To use a rather simple example, if we played a tone at 1 kHz for 3 seconds and another tone at 1 kHz for 10 seconds, if you think about it, it shouldn't matter how long that one was played. We know for certain that the frequency decomposition of this signal will only consist of 1 component - namely a component at 1 kHz. As such, you can certainly compare between both signals independent of how long the signals are between each other - we only look at the frequency content of the signal.
To go a bit further on this, recalling Paul R's post, supposing we had a 1024 point FFT and our sampling rate being at 44.1 kHz. Note that we don't care how long the signal is. With this, the bin number of the FFT that corresponds to which frequency that bin is mapped to can be summarized as follows:
0: 0 * 44100 / 1024 = 0.0 Hz
1: 1 * 44100 / 1024 = 43.1 Hz
2: 2 * 44100 / 1024 = 86.1 Hz
3: 3 * 44100 / 1024 = 129.2 Hz
4: ...
5: ...
...
511: 511 * 44100 / 1024 = 22006.9 Hz
As you can see, at N/2 - 1
, this corresponds to the Nyquist frequency. Also, notice that you only need half of the FFT to be able to reconstruct your data. The other bins (512 - 1023) correspond to negative frequencies and this is a consequence of the FFT algorithm (see the Cooley-Tukey FFT algorithm for more details).

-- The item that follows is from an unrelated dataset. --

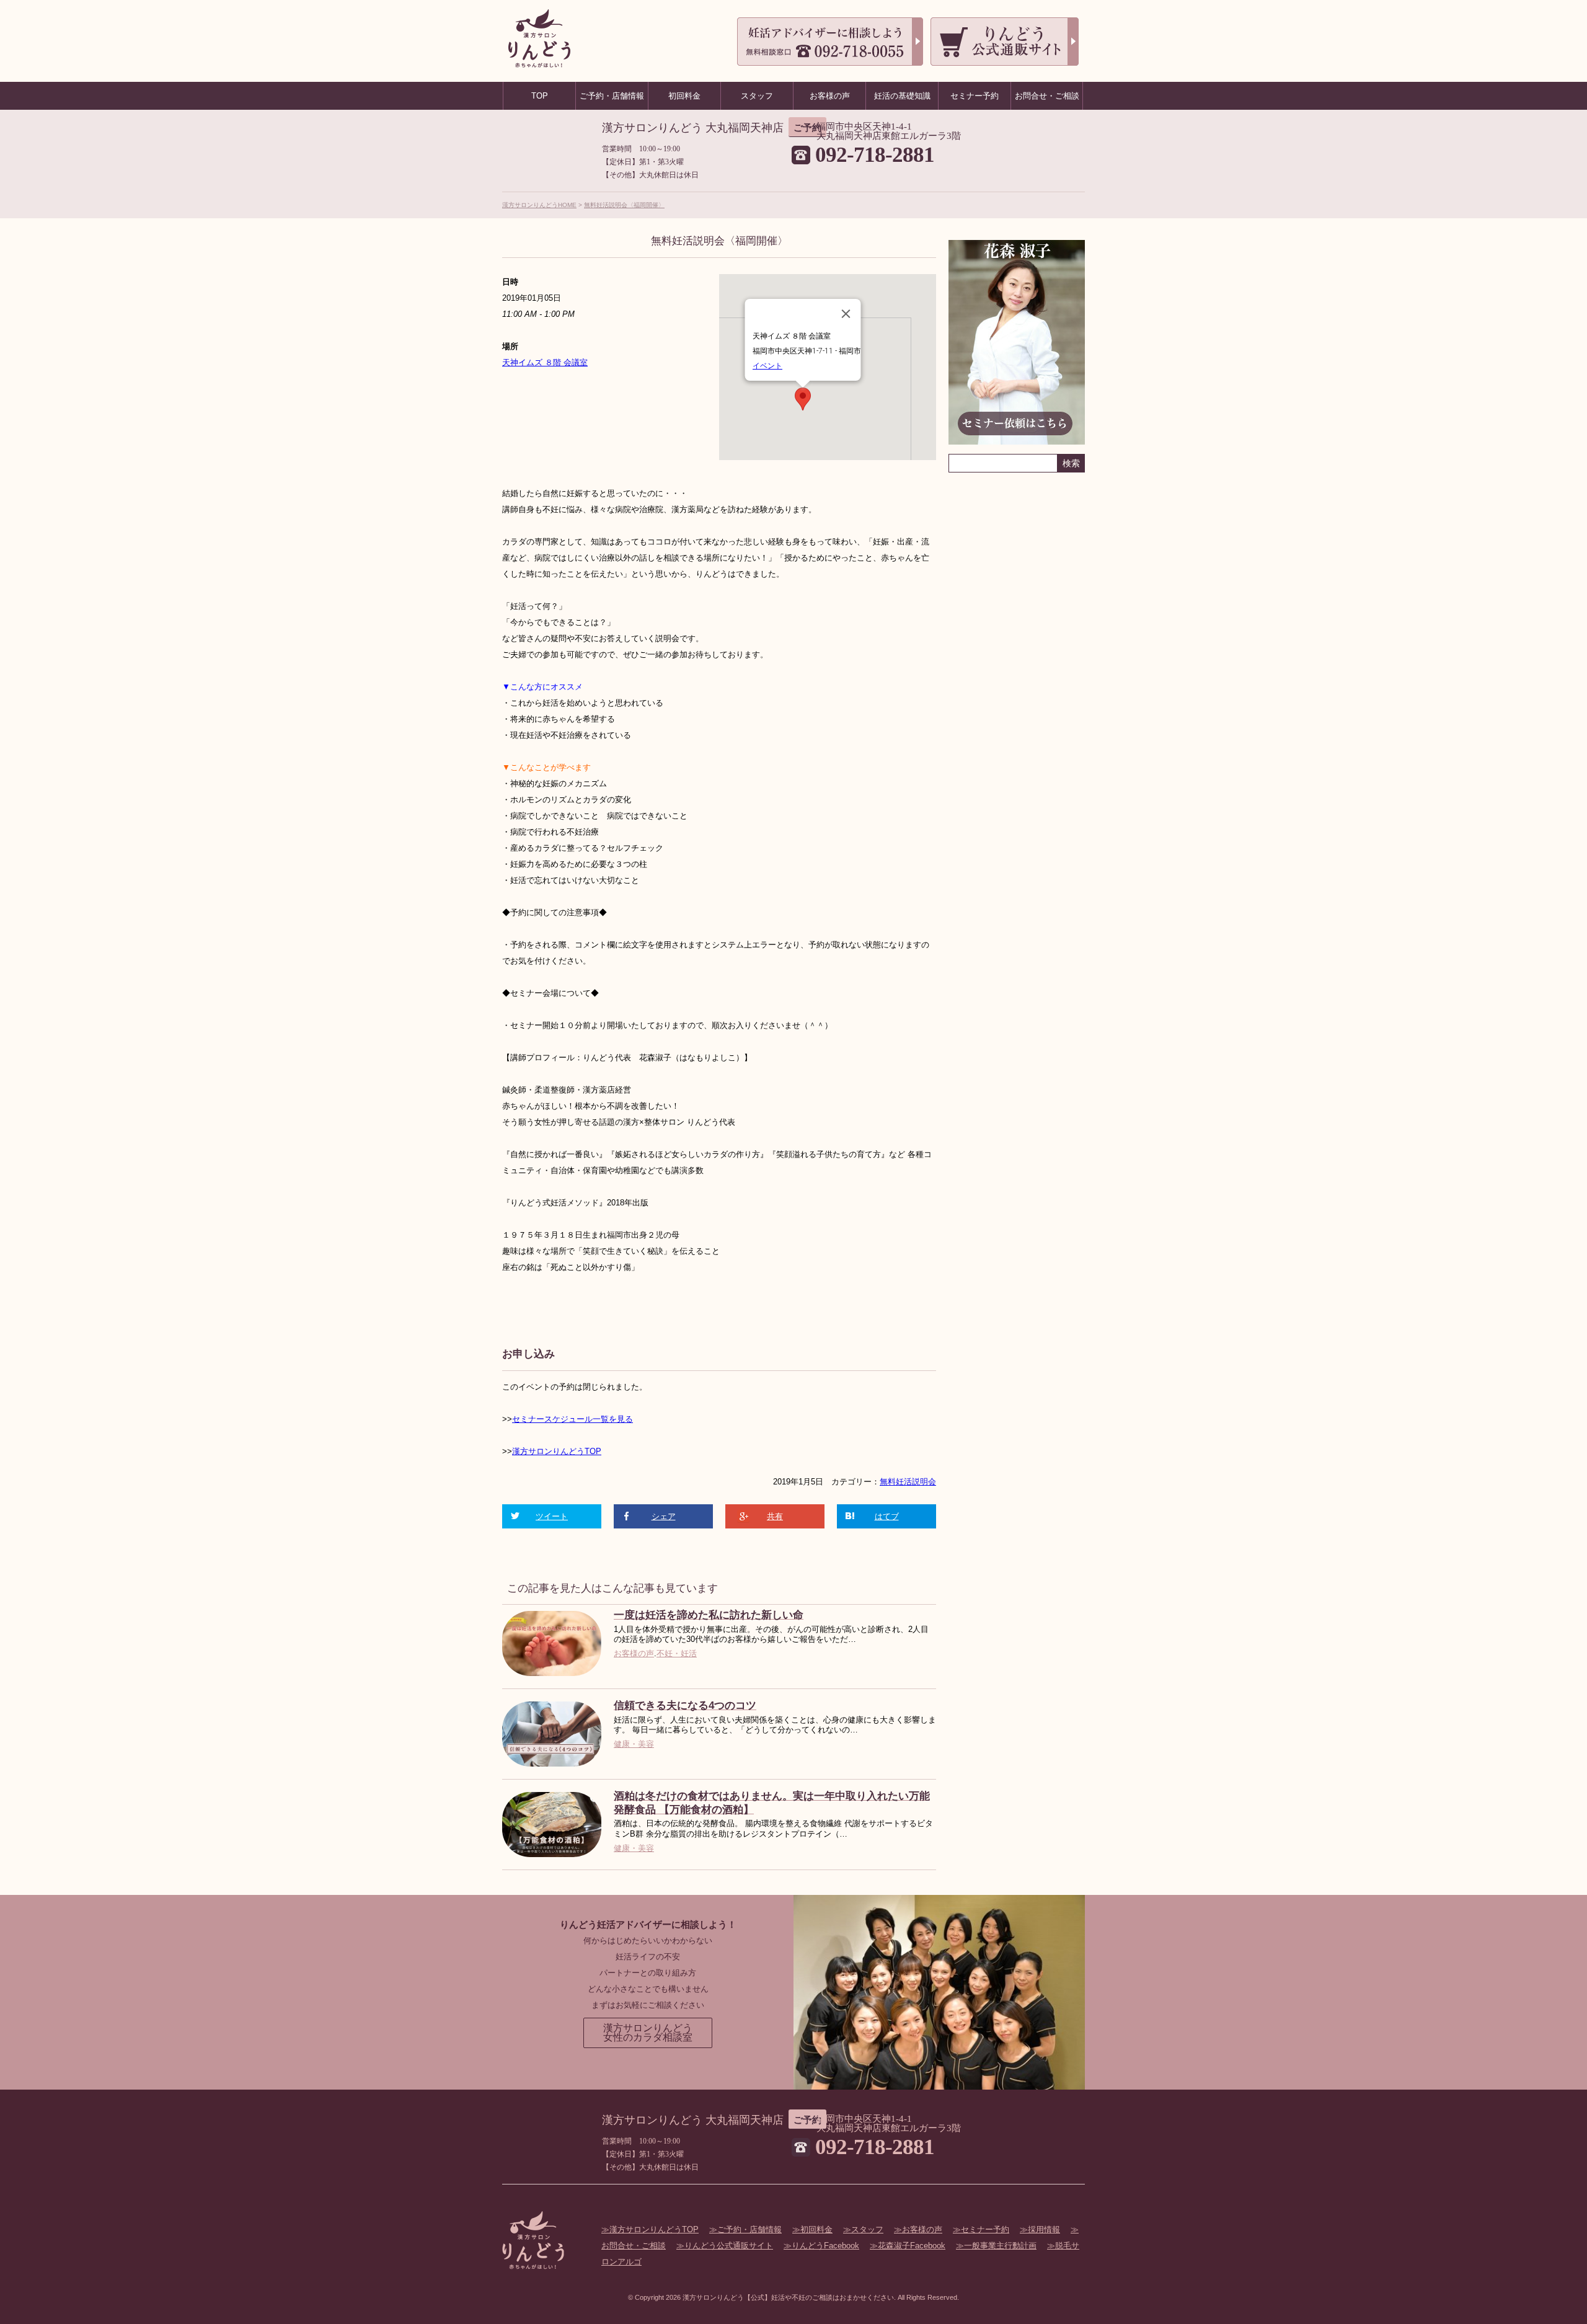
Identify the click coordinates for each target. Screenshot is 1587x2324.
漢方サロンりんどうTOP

The reason why I wanted to point out this bin to frequency mapping is because when we decompose your signal into its frequency components, as long as the sampling frequency and the number of points are the same, you will get a frequency breakdown that follows that table above, no matter how long the signal is. As such, when you decompose the signal into frequencies for the frequency domain, we simply measure how much of a particular frequency we see in your signal and that is independent of its length. Therefore, when you compare the two signals together, you will get a frequency decomposition for both signals like the one above and on that same note, you can compare the frequency content between both signals naturally.
tl;dr
If you don't care to read the above, the answer is no you don't need to normalize the lengths of the signals being measured. You just need to make sure that the sampling frequency as well as how many FFT points you are using to decompose each signal is the same between both signals.